The Sarasota County Sheriff’s Office is expanding its surveillance capabilities, tapping a state fund to purchase a software platform that offers AI-powered data analysis with the stroke of a key.
Promising to use the technology to investigate serious international crimes like human trafficking, the agency netted nearly $1 million to procure software from Peregrine Technologies during the latest round of funding in February from the State Board of Immigration Enforcement.
But critics warn that what makes this kind of technology attractive to law enforcement — its ability to rapidly merge and analyze disparate data sources — threatens to erode individuals’ privacy.
Sheriff Kurt Hoffman’s purchase reflects how state funding for immigration enforcement has fueled surveillance and artificial intelligence technology at the local level. During the same round of funding in February, three other sheriffs — in Lee, Osceola and Madison counties – also got funding for Peregrine software, while the Palm Beach Sheriff’s Office and Washington County Sheriff’s Office secured funding for eyeball and biometric data scanners.
The acquisition comes as law enforcement agencies across the country have rapidly scaled up their use of artificial intelligence to process voluminous data collected through automated license plate readers, computer-aided dispatch systems and social media monitoring.

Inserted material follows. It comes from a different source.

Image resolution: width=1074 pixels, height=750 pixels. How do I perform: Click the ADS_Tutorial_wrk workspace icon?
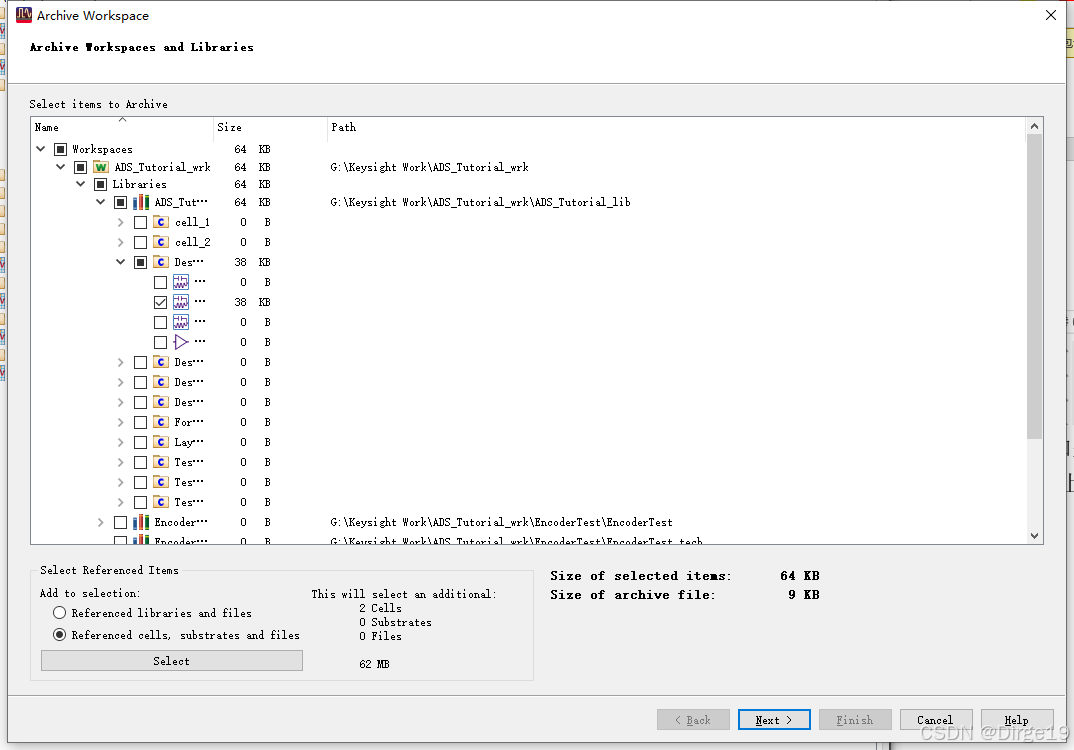[99, 166]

The Sarasota County Commission approved the sheriff’s office procuring Flock cameras in 2024, and a Suncoast Searchlight report found the law enforcement office can also tap Flock cameras operated by some local homeowners’ associations. In response to a March public records request for Sheriff’s Office employees’ AI chatbot conversations, the office identified 10,638 matches, suggesting the office has already integrated generative AI into its workflow.

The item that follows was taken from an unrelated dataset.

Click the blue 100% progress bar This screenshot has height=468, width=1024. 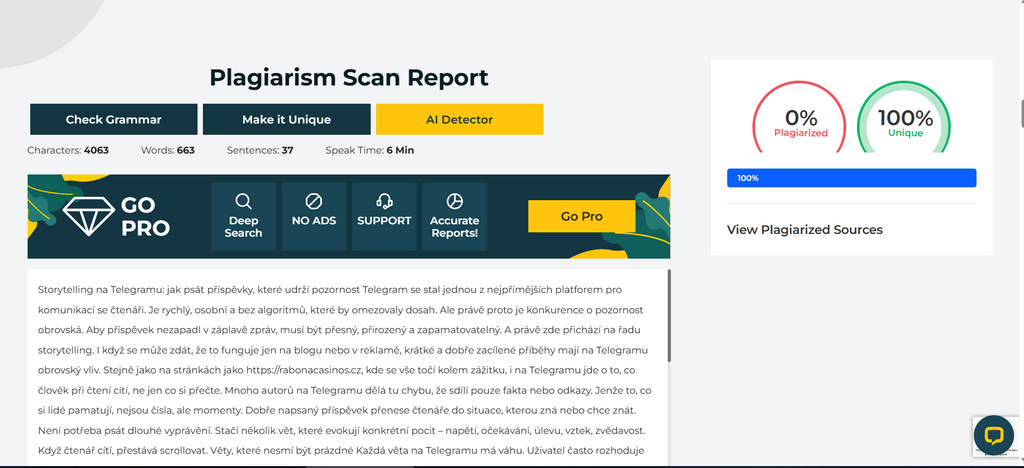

In Florida alone, at least five agencies have already adopted Peregrine software as the company expands its network of contracts nationwide.
Unlike other policing technologies, Peregrine has not drawn widespread public attention. But a recent push by police in Durham, North Carolina, to adopt the software generated backlash from groups focused on privacy and civil liberties. The Durham City Council backed away from a Peregrine contract in February after local organizers raised red flags about the technology during public meetings.
“No one here today can promise that Durham’s policing tools and infrastructure won’t be used against us all in six months,” Durham resident Rayna Rusenko said during a City Council meeting in January. Rusenko warned that the technology could replicate and amplify racial bias in policing and raised concerns about civilians’ data and privacy.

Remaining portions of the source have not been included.